--- BEGIN STORED RECORDS ---

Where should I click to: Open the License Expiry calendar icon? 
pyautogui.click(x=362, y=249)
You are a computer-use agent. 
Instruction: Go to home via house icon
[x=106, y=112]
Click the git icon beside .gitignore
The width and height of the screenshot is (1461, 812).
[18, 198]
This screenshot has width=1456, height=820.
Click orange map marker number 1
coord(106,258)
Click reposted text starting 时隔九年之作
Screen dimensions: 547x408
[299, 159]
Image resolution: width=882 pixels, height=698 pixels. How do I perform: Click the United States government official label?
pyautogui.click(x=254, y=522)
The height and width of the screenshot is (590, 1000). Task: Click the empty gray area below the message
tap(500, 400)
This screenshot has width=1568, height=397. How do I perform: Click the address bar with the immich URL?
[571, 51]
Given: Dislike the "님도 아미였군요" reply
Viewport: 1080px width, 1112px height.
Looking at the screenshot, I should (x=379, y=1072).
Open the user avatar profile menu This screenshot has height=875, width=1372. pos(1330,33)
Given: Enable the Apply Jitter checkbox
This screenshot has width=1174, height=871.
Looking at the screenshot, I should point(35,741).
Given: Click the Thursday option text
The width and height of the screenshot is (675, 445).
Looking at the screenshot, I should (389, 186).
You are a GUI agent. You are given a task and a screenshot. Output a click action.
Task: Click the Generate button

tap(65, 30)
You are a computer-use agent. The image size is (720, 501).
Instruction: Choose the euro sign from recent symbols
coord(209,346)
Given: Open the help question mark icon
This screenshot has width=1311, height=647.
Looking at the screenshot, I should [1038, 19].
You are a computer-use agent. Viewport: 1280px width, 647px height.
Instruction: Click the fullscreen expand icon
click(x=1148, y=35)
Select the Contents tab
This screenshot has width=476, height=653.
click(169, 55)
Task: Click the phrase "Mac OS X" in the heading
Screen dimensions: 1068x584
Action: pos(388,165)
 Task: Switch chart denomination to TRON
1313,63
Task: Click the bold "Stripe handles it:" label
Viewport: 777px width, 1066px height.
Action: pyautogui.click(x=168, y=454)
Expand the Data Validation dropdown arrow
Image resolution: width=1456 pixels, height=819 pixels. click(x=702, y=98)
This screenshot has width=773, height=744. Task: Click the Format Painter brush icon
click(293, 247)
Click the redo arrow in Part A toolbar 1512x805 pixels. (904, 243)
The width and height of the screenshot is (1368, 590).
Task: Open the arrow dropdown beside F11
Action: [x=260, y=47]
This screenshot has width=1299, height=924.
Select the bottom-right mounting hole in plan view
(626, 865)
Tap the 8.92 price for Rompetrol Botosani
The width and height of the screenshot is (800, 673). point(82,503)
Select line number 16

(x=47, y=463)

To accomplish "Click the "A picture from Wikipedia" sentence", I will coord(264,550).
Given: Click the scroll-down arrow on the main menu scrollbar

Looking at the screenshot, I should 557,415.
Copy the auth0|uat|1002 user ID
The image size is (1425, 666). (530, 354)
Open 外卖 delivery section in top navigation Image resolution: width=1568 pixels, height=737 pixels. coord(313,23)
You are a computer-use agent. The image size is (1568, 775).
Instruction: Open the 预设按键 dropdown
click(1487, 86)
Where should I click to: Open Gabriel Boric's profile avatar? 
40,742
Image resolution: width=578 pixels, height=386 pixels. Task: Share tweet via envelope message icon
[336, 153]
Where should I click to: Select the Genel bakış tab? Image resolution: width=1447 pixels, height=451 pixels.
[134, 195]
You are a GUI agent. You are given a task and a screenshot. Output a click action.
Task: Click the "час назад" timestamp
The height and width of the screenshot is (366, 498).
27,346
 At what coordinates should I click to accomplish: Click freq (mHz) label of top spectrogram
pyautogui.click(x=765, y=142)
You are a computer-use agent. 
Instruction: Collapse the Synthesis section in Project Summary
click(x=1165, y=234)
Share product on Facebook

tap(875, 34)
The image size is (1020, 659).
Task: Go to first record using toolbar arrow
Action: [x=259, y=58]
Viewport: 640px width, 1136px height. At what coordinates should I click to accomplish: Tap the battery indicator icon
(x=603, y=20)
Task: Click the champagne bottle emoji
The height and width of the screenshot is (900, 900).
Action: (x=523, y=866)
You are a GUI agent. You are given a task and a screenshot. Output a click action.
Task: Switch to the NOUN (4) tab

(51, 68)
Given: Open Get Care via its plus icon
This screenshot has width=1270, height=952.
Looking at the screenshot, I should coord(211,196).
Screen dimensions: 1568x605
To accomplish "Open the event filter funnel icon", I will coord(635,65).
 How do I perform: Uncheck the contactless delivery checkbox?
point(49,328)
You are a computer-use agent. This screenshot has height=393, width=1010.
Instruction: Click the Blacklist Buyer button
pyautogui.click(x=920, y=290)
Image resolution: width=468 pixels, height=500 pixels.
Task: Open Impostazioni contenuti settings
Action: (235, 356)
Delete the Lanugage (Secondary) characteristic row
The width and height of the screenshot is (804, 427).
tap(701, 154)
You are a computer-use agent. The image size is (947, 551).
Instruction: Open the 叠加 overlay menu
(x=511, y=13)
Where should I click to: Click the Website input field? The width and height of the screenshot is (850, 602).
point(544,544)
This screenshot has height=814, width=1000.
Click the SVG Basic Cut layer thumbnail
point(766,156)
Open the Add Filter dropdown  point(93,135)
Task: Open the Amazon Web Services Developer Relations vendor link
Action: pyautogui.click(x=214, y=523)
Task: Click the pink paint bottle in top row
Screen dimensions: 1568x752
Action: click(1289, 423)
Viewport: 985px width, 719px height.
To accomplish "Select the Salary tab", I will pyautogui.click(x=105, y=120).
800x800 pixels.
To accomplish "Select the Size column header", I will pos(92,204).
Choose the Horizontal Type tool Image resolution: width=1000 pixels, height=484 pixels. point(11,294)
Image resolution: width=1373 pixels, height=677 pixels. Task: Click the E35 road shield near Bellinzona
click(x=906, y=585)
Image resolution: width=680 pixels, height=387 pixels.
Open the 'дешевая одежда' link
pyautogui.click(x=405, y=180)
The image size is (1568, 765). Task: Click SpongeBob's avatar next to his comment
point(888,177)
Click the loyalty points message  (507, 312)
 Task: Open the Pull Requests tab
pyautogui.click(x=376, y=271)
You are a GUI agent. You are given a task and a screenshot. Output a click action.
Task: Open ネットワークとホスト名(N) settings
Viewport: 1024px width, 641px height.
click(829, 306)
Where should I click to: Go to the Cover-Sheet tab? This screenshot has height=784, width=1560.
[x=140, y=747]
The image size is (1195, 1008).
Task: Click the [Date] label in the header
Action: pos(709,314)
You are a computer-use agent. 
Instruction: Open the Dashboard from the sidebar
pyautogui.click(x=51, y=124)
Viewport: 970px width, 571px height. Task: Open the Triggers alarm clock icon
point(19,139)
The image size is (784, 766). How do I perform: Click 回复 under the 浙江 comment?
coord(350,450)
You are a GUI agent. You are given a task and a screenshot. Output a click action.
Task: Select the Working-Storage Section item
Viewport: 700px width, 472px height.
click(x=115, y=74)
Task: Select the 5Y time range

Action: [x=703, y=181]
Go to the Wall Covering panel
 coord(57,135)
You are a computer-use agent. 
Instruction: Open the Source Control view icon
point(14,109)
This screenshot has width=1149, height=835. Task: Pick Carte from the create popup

--- END STORED RECORDS ---

#### WHAT YOU HAVE TO DO
Rewrite the records from the first line through the line that contains "Open the user", putting "symbol" wherever "icon" appears and leaving everything else unchanged. Give only those lines.

#### FULL ANSWER
Where should I click to: Open the License Expiry calendar symbol? 
pyautogui.click(x=362, y=249)
You are a computer-use agent. 
Instruction: Go to home via house symbol
[x=106, y=112]
Click the git symbol beside .gitignore
The width and height of the screenshot is (1461, 812).
[18, 198]
This screenshot has width=1456, height=820.
Click orange map marker number 1
coord(106,258)
Click reposted text starting 时隔九年之作
Screen dimensions: 547x408
[299, 159]
Image resolution: width=882 pixels, height=698 pixels. How do I perform: Click the United States government official label?
pyautogui.click(x=254, y=522)
The height and width of the screenshot is (590, 1000). Task: Click the empty gray area below the message
tap(500, 400)
This screenshot has width=1568, height=397. How do I perform: Click the address bar with the immich URL?
[571, 51]
Given: Dislike the "님도 아미였군요" reply
Viewport: 1080px width, 1112px height.
Looking at the screenshot, I should (x=379, y=1072).
Open the user avatar profile menu This screenshot has height=875, width=1372. pos(1330,33)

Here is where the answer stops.